Since the foundation of Computools in 2013, I have witnessed numerous market fluctuations. However, today’s market is more turbulent and unpredictable than ever before. The rise of digital leaders has changed the rules for growing a business. A company’s size has become a non-essential factor when projecting its success. The number-one rule is to choose the right management style that will let you develop the ability to keep up with market volatility and stay afloat.
I use what’s called ‘regulation management’ for expanding Computools’s reach globally. IBM gave birth to this form of management a long time ago, and its purpose is to enable effective control over an organization’s performance from the top down. A short time later, I noticed that the same approach can be relevant to organizations and businesses of all sizes that suffer from poor management, inconsistent operation, or stagnant performance.
The concept of regulation management is not difficult. It consists of eight rules and by applying them, you will manage to keep your organization in order and build a good foundation for consistent growth.

■ DIRECTIVE 1
In the piece on regulation management, which company does the author say originated this form of management?
■ DIRECTIVE 2
Rewrite the piece on regulation management between "The concept of" and "for consistent growth.", inclusive, changing "eight rules" to "eight principles".

■ DATASET ROWS
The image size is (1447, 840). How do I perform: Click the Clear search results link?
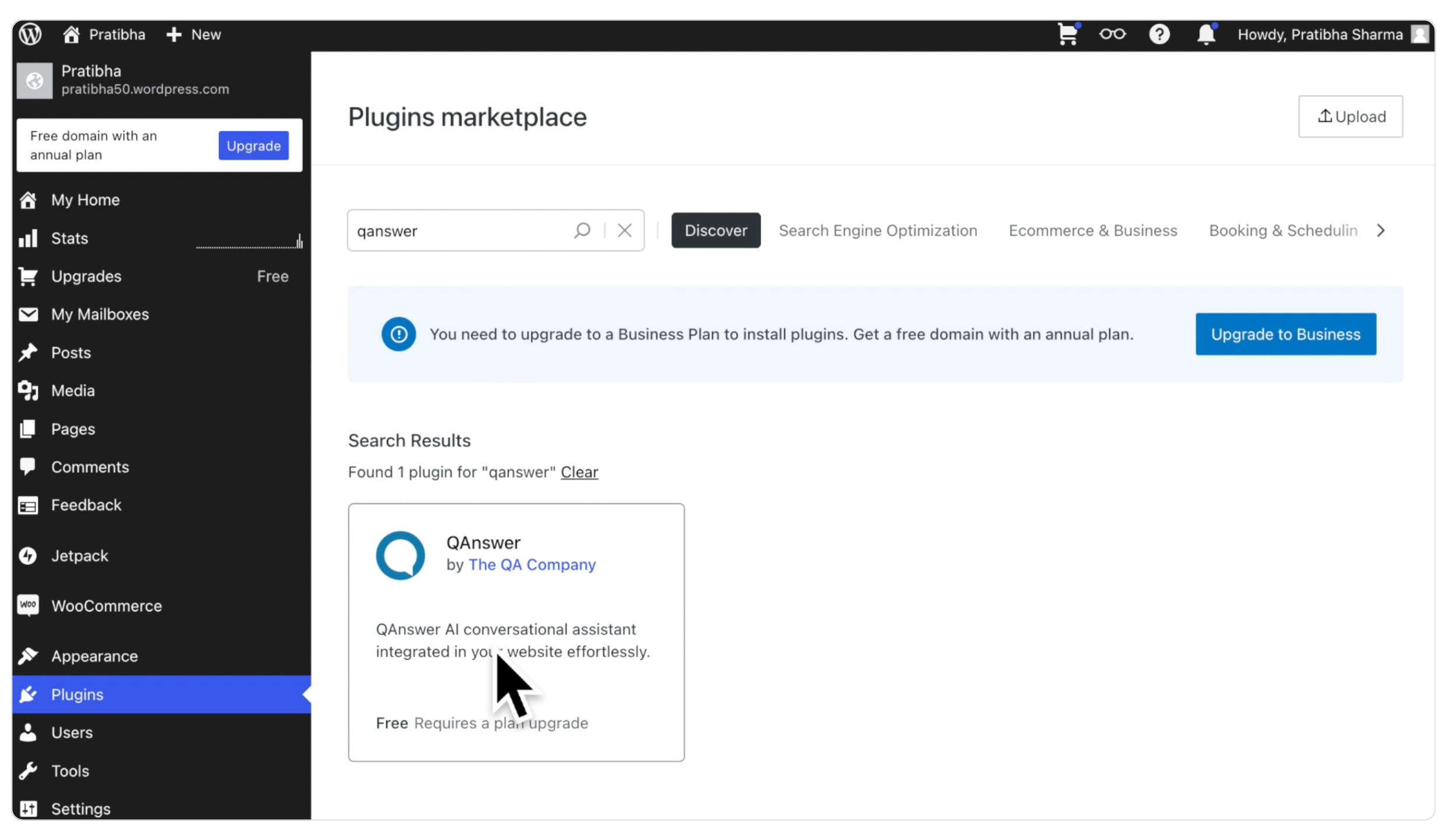point(579,472)
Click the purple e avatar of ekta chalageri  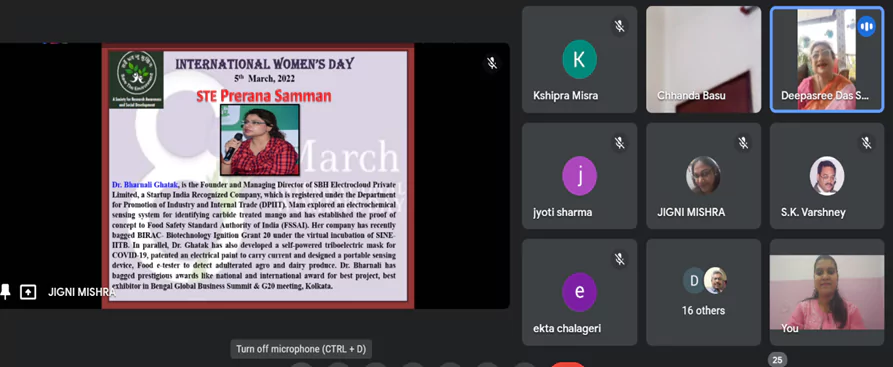tap(579, 292)
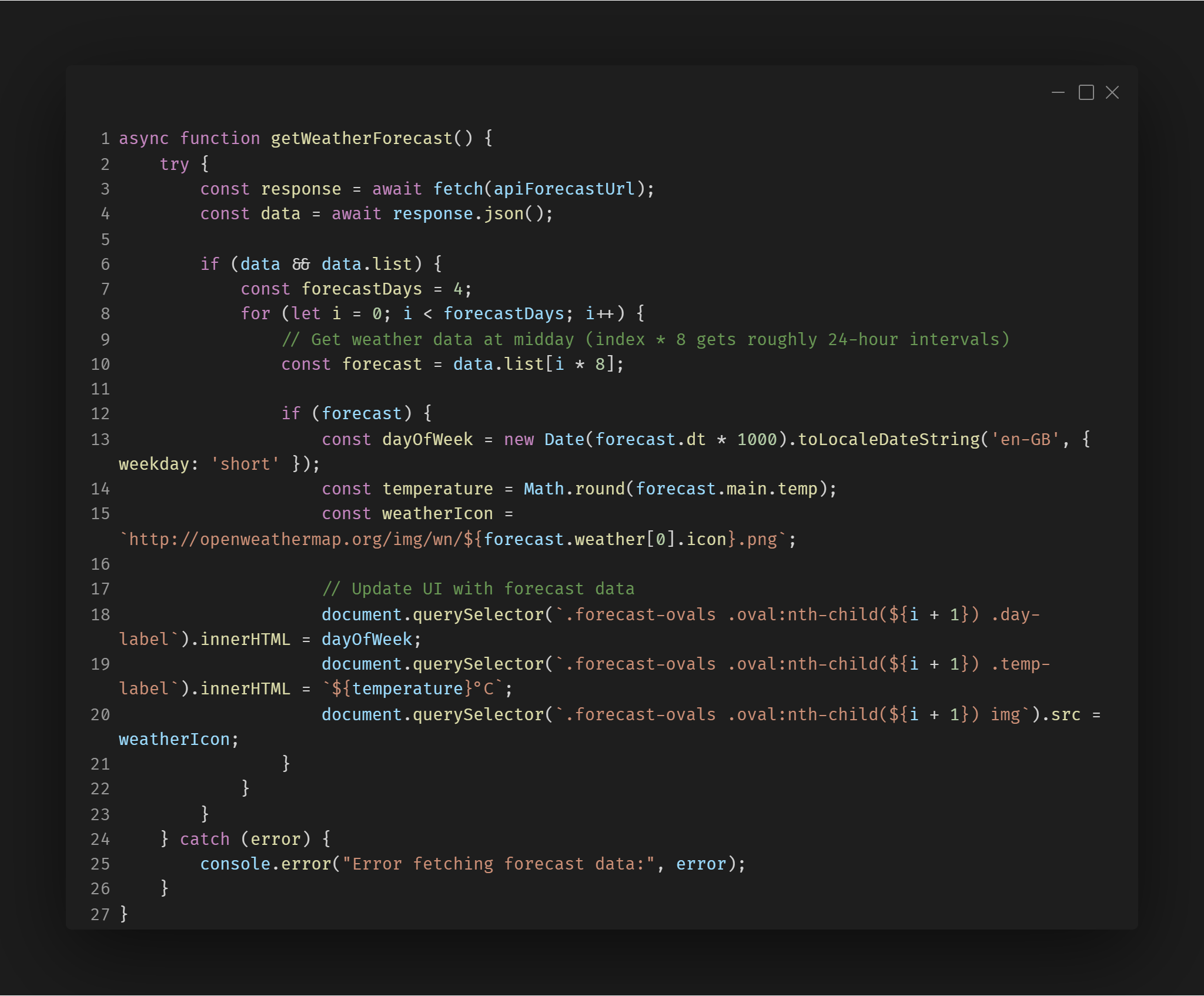Click the Math.round call on line 14

coord(574,489)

■ WRITTEN RESPONSE 1
IBM

■ WRITTEN RESPONSE 2
The concept of regulation management is not difficult. It consists of eight principles and by applying them, you will manage to keep your organization in order and build a good foundation for consistent growth.